No. The antispam crowd believes that it boils down to consent. It is fine for companies to send me newsletters... only if I have given them the permission to do so. If I have not given them permission, then it's UCE.
There is a difference between CE and UCE, and only the latter is bad.
Don't mix Stallman's ideas about commercial interests with the antispam crowd. None of us are as rabid as he is.
--etrnl
Why don't you have your attorney sue the proprietors of the 'extreme rape' sites, as well as parties unknown who act as their mass-mailing advertisers?
Then, you can force the site admins to turn over their records during discovery, find out who exactly the spammers are, and go after them directly as well.
ABW
All employees must wash hands before seeking equitable relief.
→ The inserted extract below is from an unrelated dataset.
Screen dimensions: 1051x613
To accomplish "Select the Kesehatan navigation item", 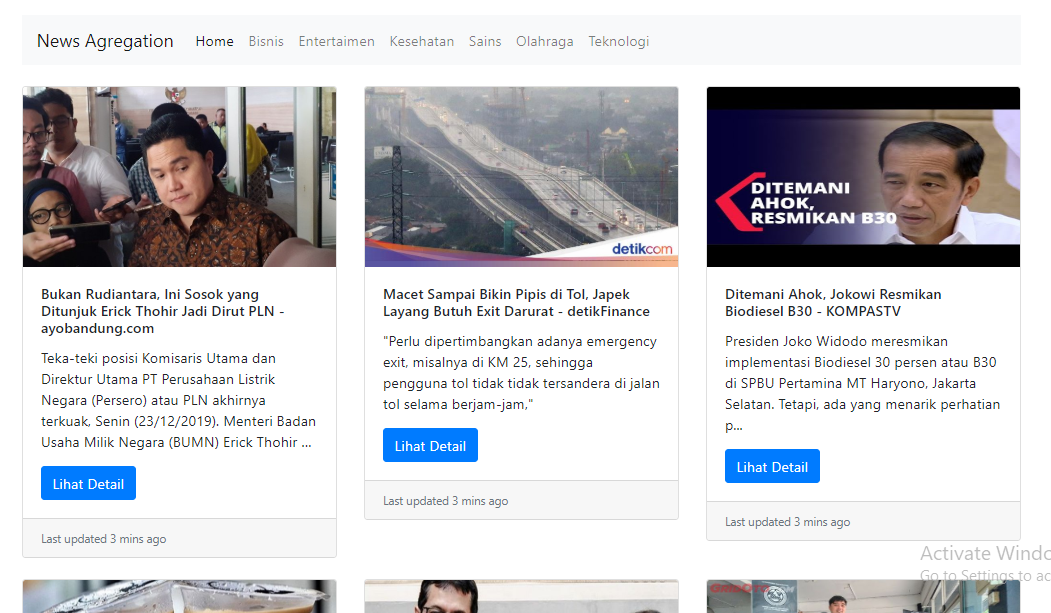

Would it be possible to set an ISP's router to automatically re-direct any TCP packet with a port-25 destination through a spamassasin-type filter to check it before it continues it's journey?
Basically having a router that intercepts anything going out to port 25 from any port and pre-check it before allowing it to continue on?
N.
"Nothing strengthens authority so much as silence." - Charles de Gaulle
If the spammer uses the proxy/trojan installed by Sobig.a which listens on port 1180 (socks) and 1182 (http), it's very traceable. You need only the password to the proxy management station (it's "zaq123") and you can watch the traffic or shut it down altogether.
See this analysis of Sobig and Spam for more details.
Of course, this MBIWYL (may be illegal where you live)
I've had a weird instance with email going out my mail client (Outlook, but I switched to Mozilla Mail now) without knowing it. Here's the story:
1. Just opened up outlook and looked in the "sent" folder to re-read an email i sent to a friend.
2. I find 4-5 emails that were mailed to addresses I never heard of, with the messages saying something to the effect of: "please remove me from your mailing list." (The messages were all identical to each other).
3. This has only happened twice, and then stopped.
I haven't found any more suspicious sent email in my "sent" folder.
FYI: This is a personal computer, no one else uses it but me.
Now, i don't send alot of email, and when I do I know who i sent it to. I also know not to write emails back to spammers even with a "remove from list" message enclosed, because it just sends the spammers the signal that my email account exists and is active, which results in even more spam. (so i've heard at least)
Any idea what caused this?
I've also heard that the main reasons one gets an email trojan is by clicking on a link in a email, or downloading/running an email attachment.
I also know about "drive-by downloading" that happens while visiting websites. The next thing you know you got spyware coming out the ass because of this. (and of course certian programs sneakily install them as well.)
My second question is, could it be possible for a website to install this trojan on your computer without you knowing it? I mean, they do it with spyware, I don't see why they couldn't do this with email trojans as well.
A Penny for my thoughts? Here's my two cents. I got ripped off!
1. The spammers are doing this because they get paid to do it.
2. Someone is paying them; paying them to advertise a product and contact the payer (somehow) to sell a product.
3. The person paying them knows who they paid to email this crap.
4. If the email was sent via this trojan, just follow the trail from the email sent to the payer and, from there, to the spammer.
Even if the spammer claims that someone else (riiiight) must have sent the trojans on their way, he got paid for it and should be levied with fines equal to (or greater than) the payment. A few cases of this should stop the use of this trojan.
Actually, given that spammers would not be doing this unless they made money, why aren't the people who pay for spam to be delivered being held responsible for spam? They do it with drugs and prostitution.